BEGIN Information

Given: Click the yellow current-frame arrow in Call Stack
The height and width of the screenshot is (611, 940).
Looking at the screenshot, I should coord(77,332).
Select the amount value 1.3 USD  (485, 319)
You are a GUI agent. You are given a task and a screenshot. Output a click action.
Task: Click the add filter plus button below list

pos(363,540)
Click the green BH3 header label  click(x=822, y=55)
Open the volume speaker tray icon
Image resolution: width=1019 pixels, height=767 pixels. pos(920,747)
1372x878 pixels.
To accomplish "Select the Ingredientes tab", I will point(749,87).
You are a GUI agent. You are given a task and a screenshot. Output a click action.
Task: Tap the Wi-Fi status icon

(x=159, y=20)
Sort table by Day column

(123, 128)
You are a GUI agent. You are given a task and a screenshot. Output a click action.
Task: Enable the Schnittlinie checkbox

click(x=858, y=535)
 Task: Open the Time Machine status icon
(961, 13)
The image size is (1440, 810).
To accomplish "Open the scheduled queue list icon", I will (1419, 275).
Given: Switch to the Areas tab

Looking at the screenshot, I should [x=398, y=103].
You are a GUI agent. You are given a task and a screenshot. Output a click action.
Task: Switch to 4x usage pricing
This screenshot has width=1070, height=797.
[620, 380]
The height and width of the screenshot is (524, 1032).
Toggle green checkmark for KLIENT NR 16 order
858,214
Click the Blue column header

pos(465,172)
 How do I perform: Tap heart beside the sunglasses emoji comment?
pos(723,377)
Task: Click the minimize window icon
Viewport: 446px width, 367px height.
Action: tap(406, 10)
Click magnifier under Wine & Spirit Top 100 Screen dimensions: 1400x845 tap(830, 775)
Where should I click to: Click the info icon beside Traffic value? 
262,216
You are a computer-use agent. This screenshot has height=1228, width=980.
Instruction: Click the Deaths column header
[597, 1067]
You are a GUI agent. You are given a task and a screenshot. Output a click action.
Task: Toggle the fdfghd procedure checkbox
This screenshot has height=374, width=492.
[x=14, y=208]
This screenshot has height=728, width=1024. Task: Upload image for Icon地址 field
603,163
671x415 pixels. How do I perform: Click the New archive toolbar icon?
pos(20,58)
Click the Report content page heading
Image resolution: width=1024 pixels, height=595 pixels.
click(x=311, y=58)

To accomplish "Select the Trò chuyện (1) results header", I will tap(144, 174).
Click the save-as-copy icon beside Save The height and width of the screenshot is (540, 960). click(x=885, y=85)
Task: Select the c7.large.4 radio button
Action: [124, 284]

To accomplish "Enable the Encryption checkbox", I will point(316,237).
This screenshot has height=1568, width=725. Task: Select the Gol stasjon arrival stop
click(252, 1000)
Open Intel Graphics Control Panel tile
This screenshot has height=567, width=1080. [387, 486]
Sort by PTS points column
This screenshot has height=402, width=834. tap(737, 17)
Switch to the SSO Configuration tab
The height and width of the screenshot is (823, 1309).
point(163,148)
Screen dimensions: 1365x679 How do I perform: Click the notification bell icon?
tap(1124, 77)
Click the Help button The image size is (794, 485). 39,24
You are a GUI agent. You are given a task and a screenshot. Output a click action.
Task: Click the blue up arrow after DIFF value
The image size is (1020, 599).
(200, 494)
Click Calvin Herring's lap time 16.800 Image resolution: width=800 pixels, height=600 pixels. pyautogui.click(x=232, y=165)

END Information

For this task, copy exactly the line with "Task: Click the blue" and the lines that come after it, stopping at the end of the material above.

• _Answer to this problem_:
Task: Click the blue up arrow after DIFF value
The image size is (1020, 599).
(200, 494)
Click Calvin Herring's lap time 16.800 Image resolution: width=800 pixels, height=600 pixels. pyautogui.click(x=232, y=165)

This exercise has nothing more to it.